Health and Care Across the Life Course Overview
Service providers, planners, commissioners and the public commonly consider health and care in-terms of stages of life or population groups rather than conditions or settings. Key sectors of secondary health and social care are divided in this way in terms of both service commissioning and provision. However new models are emerging locally, e.g. ‘One Liverpool’ that are life-course focused, as a way to tackle health inequalities and provide place-based integrated care. Health and Care reorganisations, such as the Healthier Lancashire and South Cumbria network of Integrated Care Systems, and the seven NWC Vanguards, will require experts from across all sectors of ARC to collaborate on ways to evaluate processes and outcomes, value-for-money and health inequality impacts from service redesigns and innovations. This includes a focus on developing and delivering models of health and care from traditional divisions towards place-based integrated models, including more effective transitional care.
This theme seeks to support integration of new models with more traditional world-views of health and social care, using life-course stages and transitions as the structural model.

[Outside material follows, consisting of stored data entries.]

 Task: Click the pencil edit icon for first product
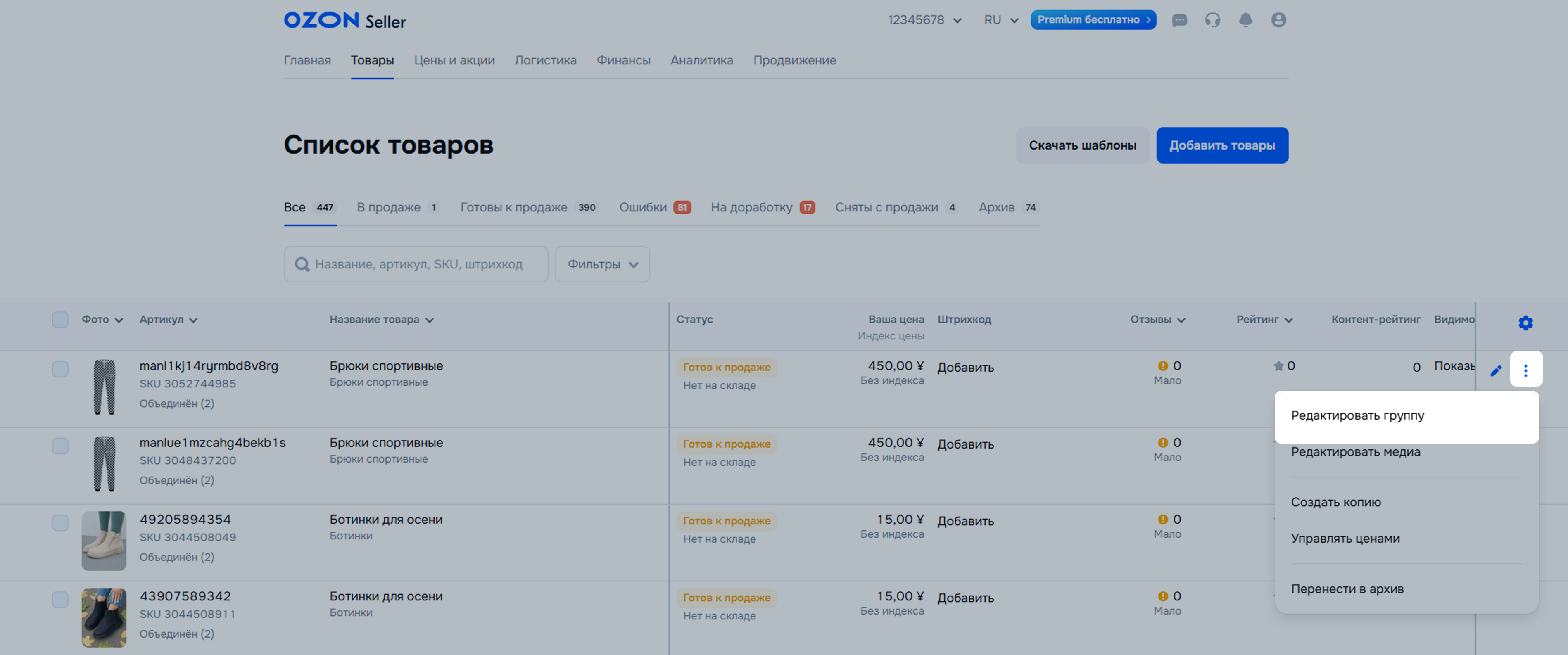1496,371
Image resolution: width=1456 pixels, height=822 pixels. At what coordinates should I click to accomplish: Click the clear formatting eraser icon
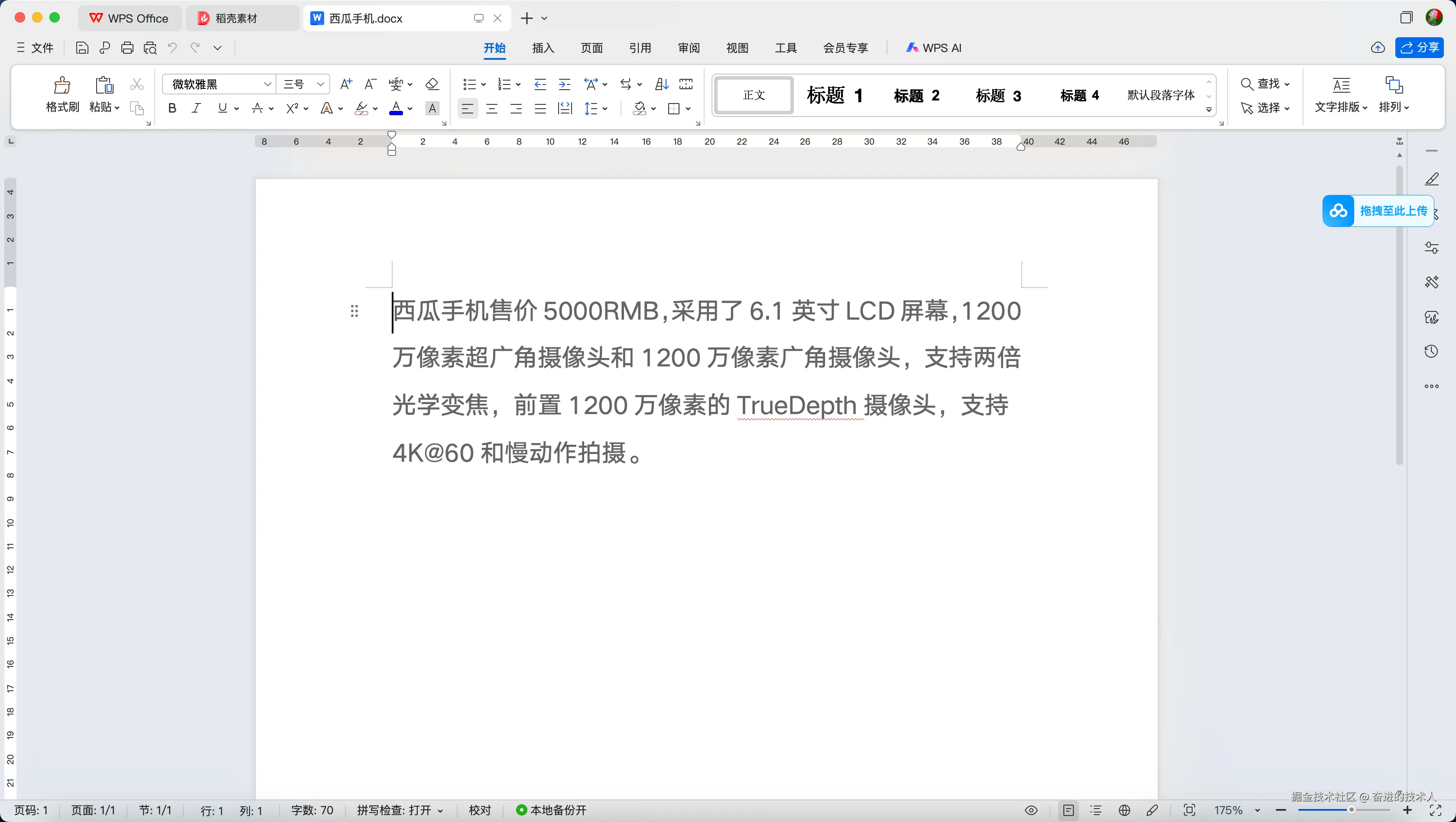[x=432, y=84]
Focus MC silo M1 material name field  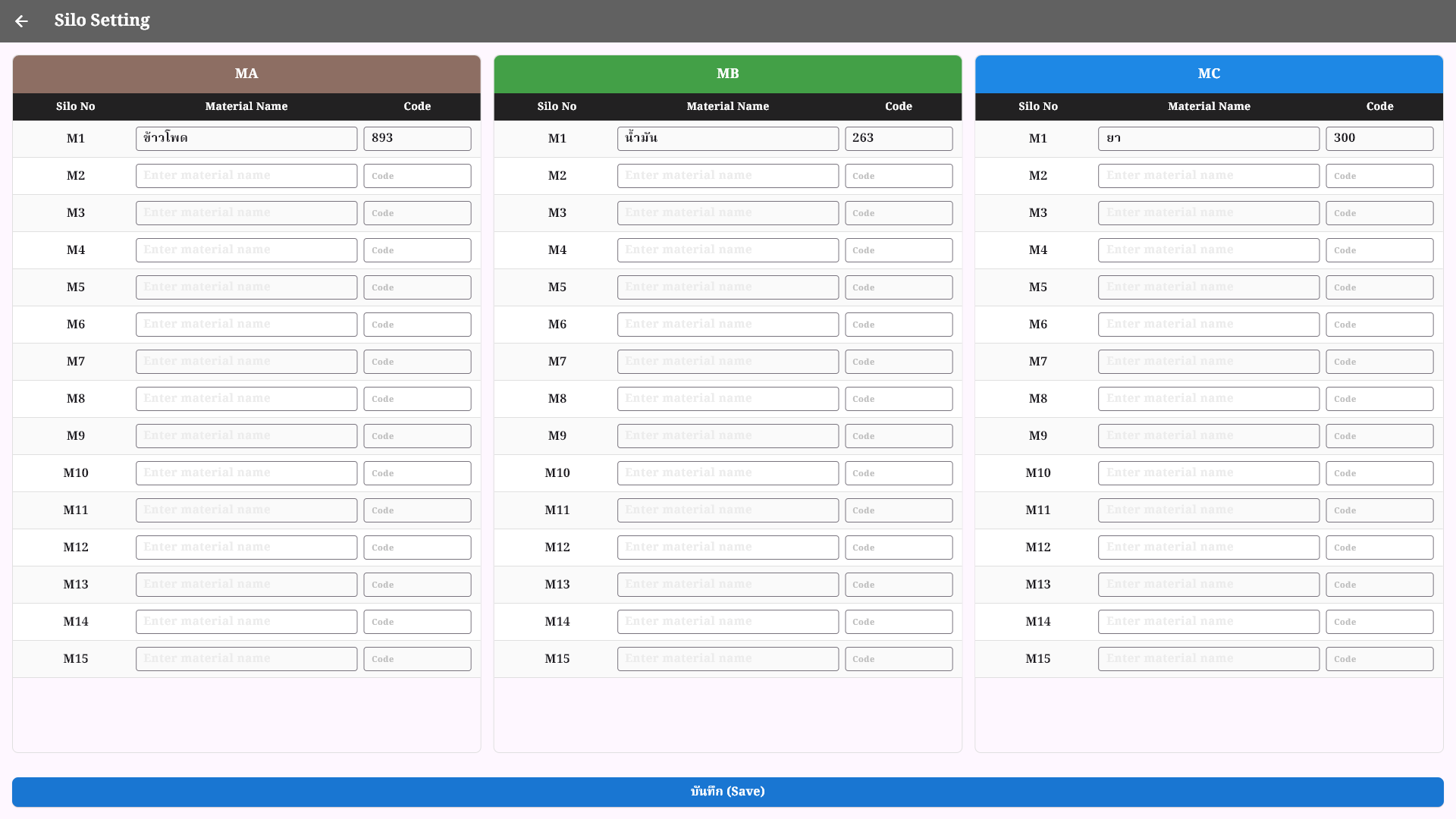pyautogui.click(x=1209, y=138)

To facilitate partners considering applied research and implementation in these contexts this theme brings together ARC experts focussed on health and care from these perspectives.

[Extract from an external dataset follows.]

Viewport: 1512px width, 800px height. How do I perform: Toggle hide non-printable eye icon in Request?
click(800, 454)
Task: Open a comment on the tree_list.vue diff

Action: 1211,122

This theme has the potential to focus on the following domains building on current work and existing expertise within ARC NWC:
· Pregnancy and Childbirth
· Children and Families
· Transitions to Adolescence and Adulthood
· Work and Health
· Older Adults
· Frailty
· End of Life
· Living with Long-term Disability
· Marginalised groups (e.g. homeless, problem substance misusers, asylum health, migrants)
Overarching aims:
Short-term (years 1-2)
• Further co-develop systems for knowledge exchange and capacity-building within a life-course focus.
• Identify common areas of interest among CLAHRCNWC partners from existing research relevant to the
theme; gaps in relevant existing knowledge or to inform priority implementations.
• Co-develop and prioritise the initial life-course applied research and implementation programme.
• Identify expert resources to co-produce proposals (academic, professional, public) and support them
through ARC infrastructure to undertake them using in-house resources or apply for external grants.
To note that this was originally a cross-cutting theme, now a Research theme.